## [What is required]
What lines in the entries hold the string "screenshot"? List them.

## [Records provided]
§
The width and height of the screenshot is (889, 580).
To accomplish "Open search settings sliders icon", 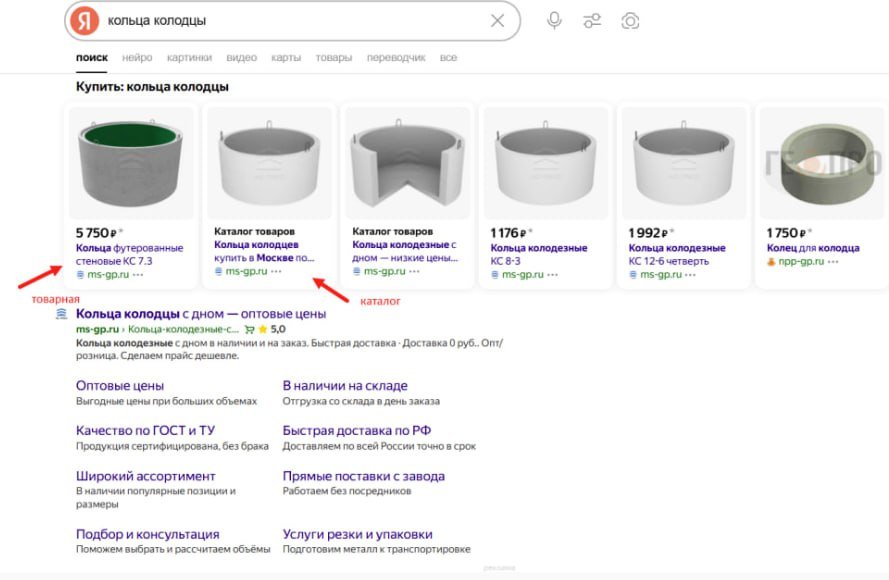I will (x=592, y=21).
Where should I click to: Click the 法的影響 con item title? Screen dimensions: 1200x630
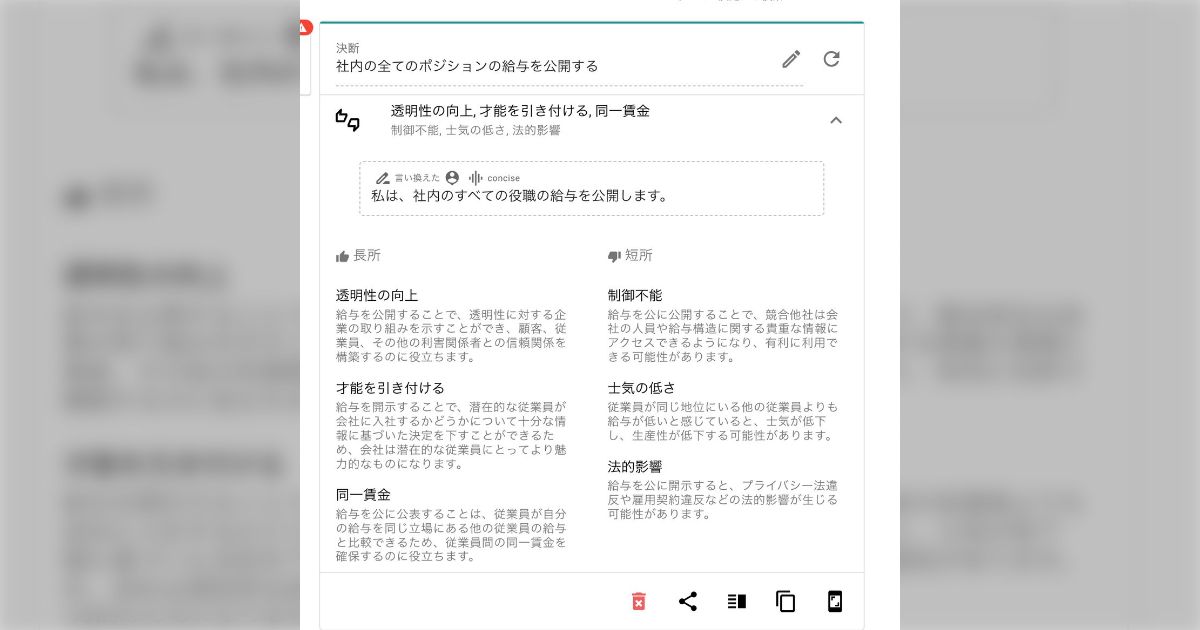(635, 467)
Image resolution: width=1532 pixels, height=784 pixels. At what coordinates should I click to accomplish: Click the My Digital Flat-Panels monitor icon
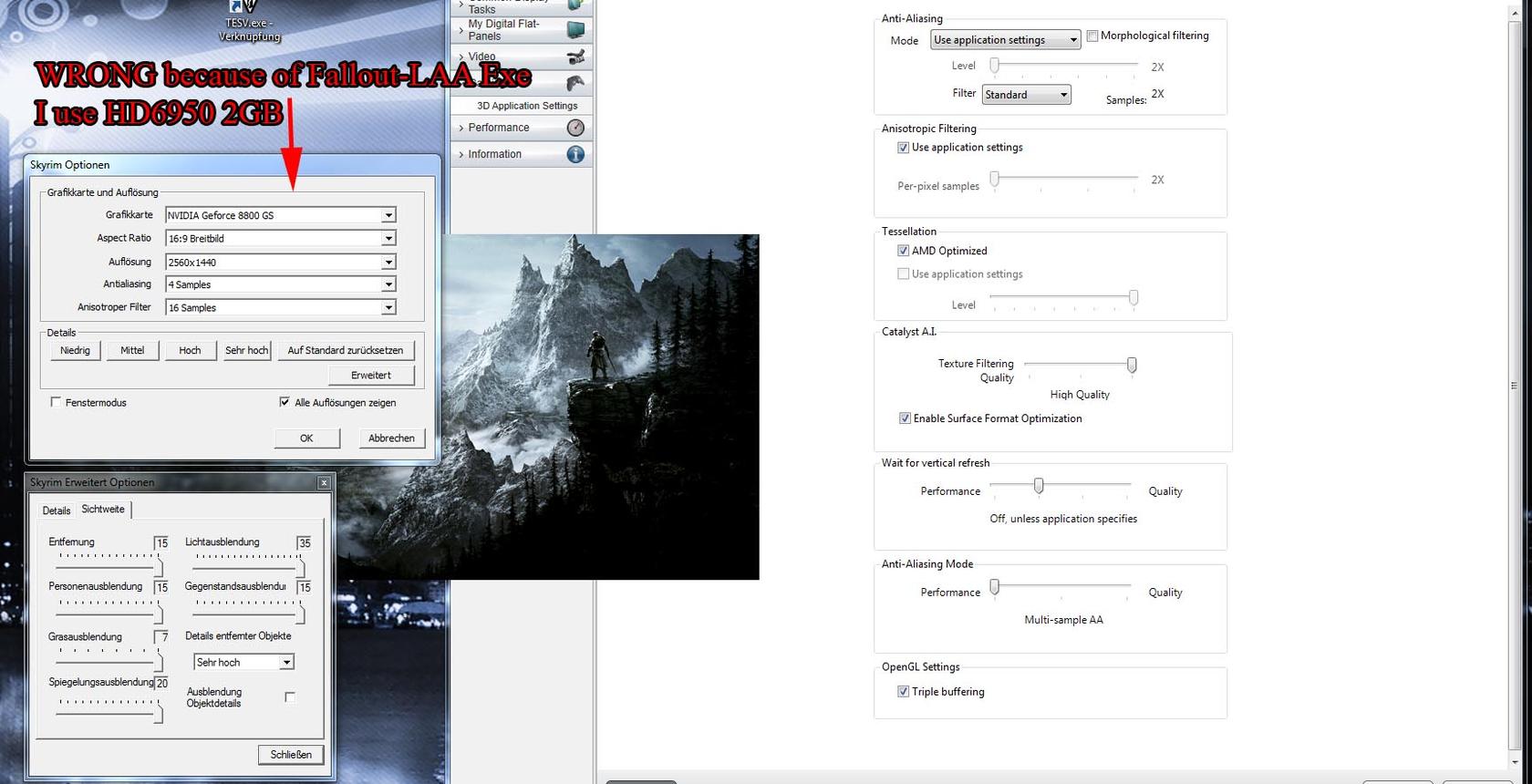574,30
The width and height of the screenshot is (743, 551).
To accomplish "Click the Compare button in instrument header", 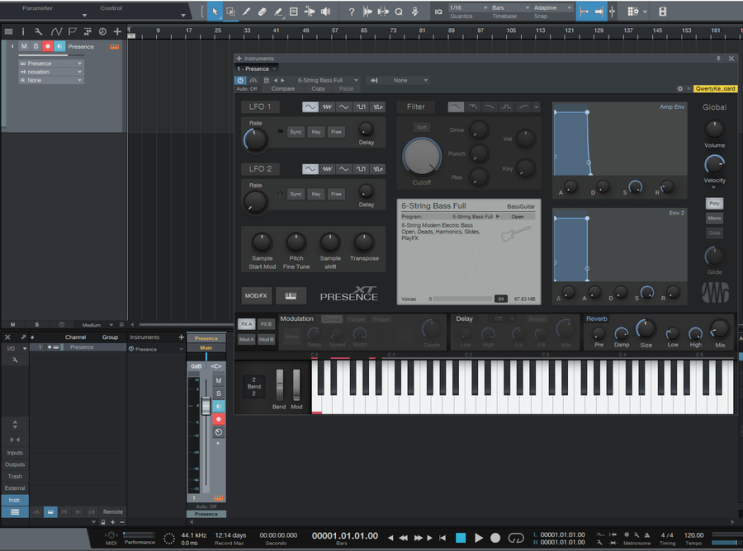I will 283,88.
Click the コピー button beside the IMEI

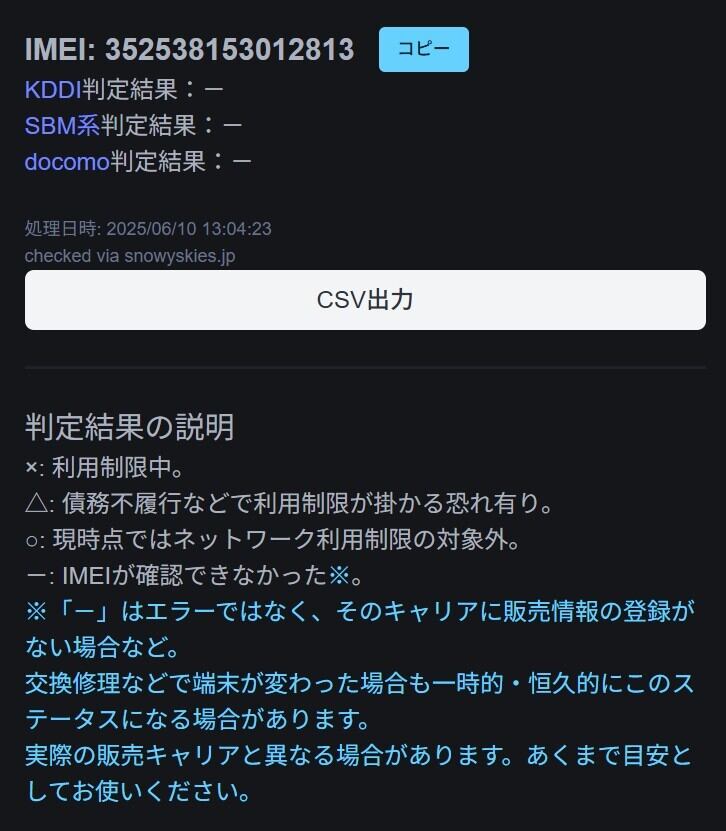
§
## [Answer to this task]
The width and height of the screenshot is (889, 580).
The width and height of the screenshot is (743, 551).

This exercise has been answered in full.